(What to work on): Transcribe every entry exactly; the images stay out.

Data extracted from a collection
================
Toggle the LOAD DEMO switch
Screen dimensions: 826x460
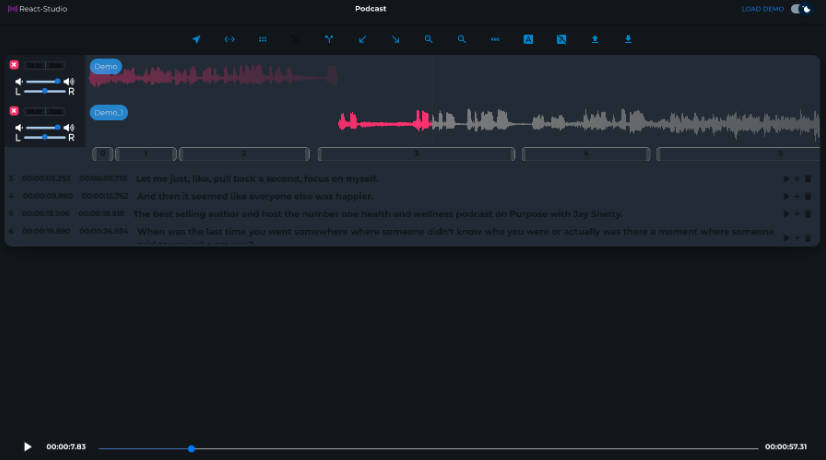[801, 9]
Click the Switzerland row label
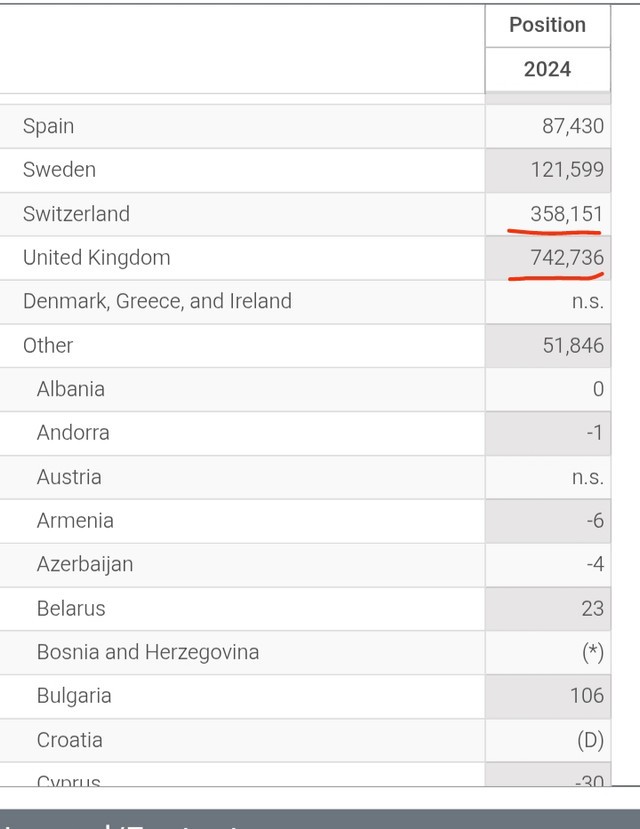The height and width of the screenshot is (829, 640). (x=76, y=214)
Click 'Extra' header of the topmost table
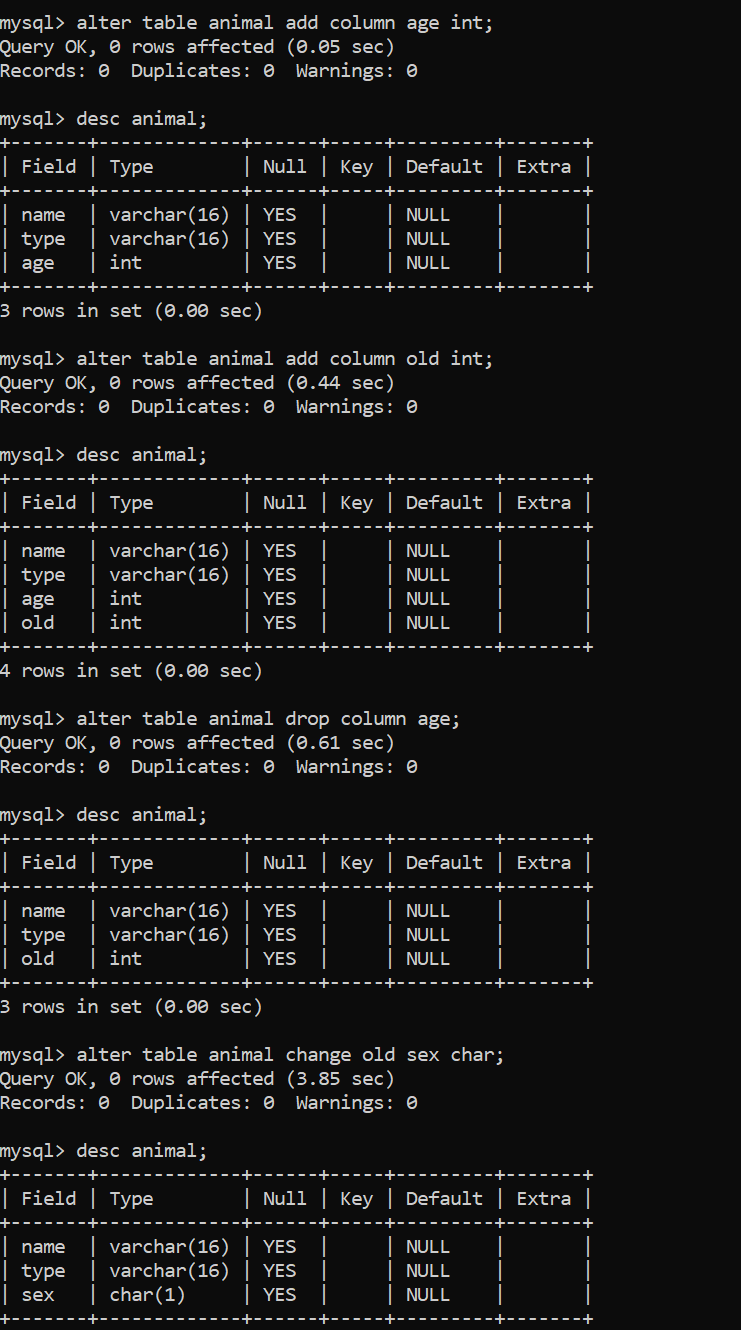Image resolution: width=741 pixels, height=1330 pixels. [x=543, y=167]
================
(Solution):
Toggle the LOAD DEMO switch
Screen dimensions: 826x460
[801, 9]
Click the Switzerland row label
The height and width of the screenshot is (829, 640). (x=76, y=214)
Click 'Extra' header of the topmost table
Image resolution: width=741 pixels, height=1330 pixels. [x=543, y=167]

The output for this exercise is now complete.